Cedi records strongest performance in years against major trading currencies
Ghana’s cedi has staged a remarkable rebound in 2025, posting its strongest performance in years against the country’s top trading currencies.
According to the Bank of Ghana’s May 2025 Summary of Economic and Financial Data, the cedi has appreciated by 24.1 per cent against the US dollar, 16.2 per cent against the British pound, and 14.1 per cent against the euro as of April.
This development marks a dramatic shift from the depreciation trend that characterised much of 2023 and 2024.

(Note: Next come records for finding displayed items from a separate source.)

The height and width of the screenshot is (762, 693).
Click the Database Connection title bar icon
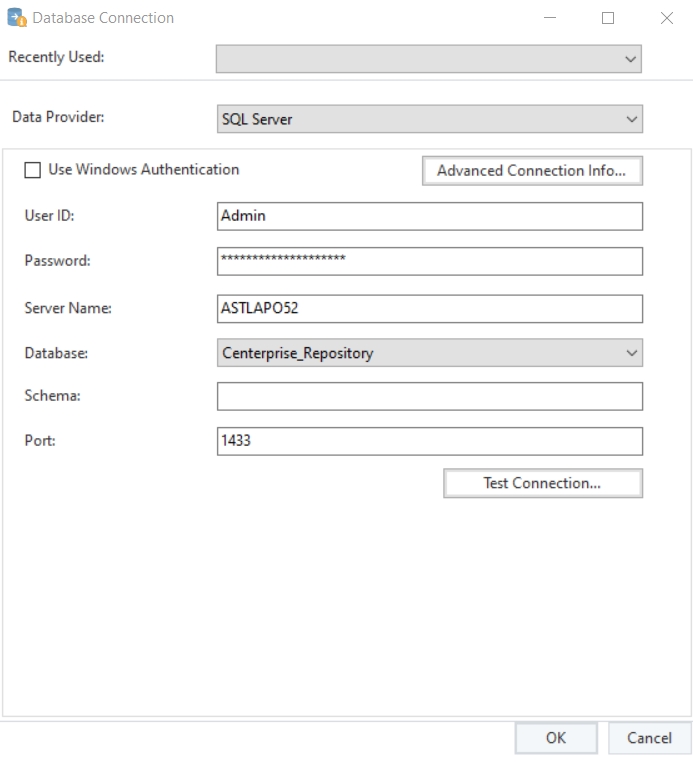pos(17,18)
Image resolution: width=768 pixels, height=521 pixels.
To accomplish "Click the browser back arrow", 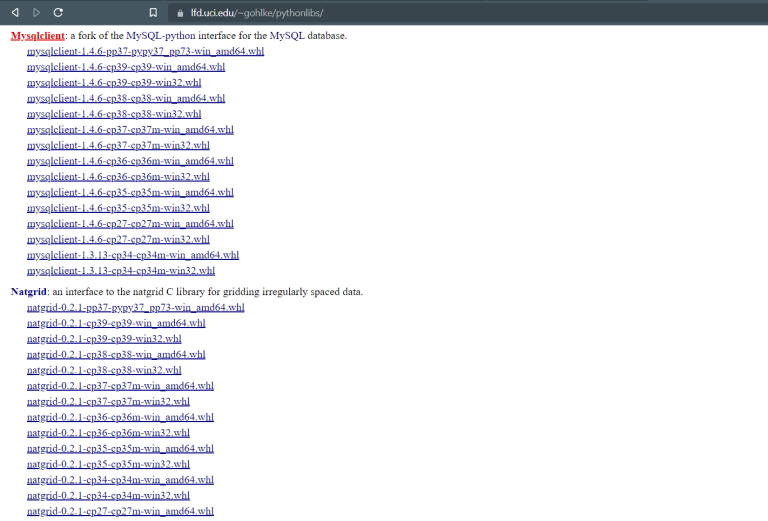I will [x=15, y=12].
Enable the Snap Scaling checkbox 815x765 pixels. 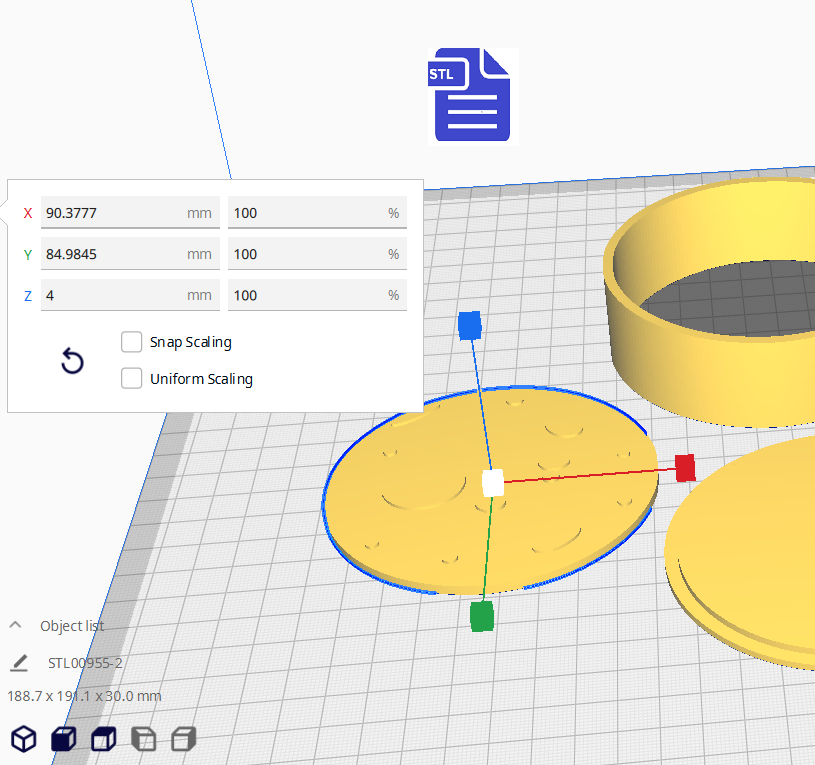(131, 342)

📈🇬🇭 Ghana Cedi Roars Back to Life!
From sharp declines in September 2024 to a stunning comeback in May 2025, the cedi is rewriting the script:
💵 US Dollar ($): GH₵15.8 ➡ GH₵11.8
💷 Pound (£) : GH₵21.8 ➡ GH₵15.8
💶 Euro (€): GH₵17.6 ➡ GH₵13.3Source: Bank of Ghana’s May 2025 Summary of Economic and Financial Data
The local currency, which traded at GH₵15.53 to the dollar in March, strengthened to GH₵11.85 by April 2025. Similarly, it appreciated from GH₵20.09 to GH₵15.84 against the pound and from GH₵16.81 to GH₵13.34 against the euro over the same period.
Analysts attribute the turnaround to improved macroeconomic management, rising investor confidence, and the repeal of the Electronic Transaction Levy (E-Levy), which has spurred growth in electronic financial transactions. Additionally, stronger foreign exchange inflows from increased exports and remittances have helped ease pressure on the cedi.
The central bank’s data shows that the real effective exchange rate index has also declined, signalling increased competitiveness of Ghana’s exports. The cedi’s current trajectory, if sustained, could ease inflationary pressures and reduce the cost of servicing foreign-denominated debt.
Despite the strong cedi, Ghana’s total public debt stock inched up slightly to $49.5 billion in March 2025, up from $49.4 billion in February. In local currency terms, public debt stood at GH₵769.4 billion, representing 55% of GDP.
With the cedi gaining ground and inflation easing to 21.2 per cent in April, the economic outlook appears more stable than in previous quarters. However, experts caution that sustained gains will depend on maintaining fiscal discipline and managing external shocks.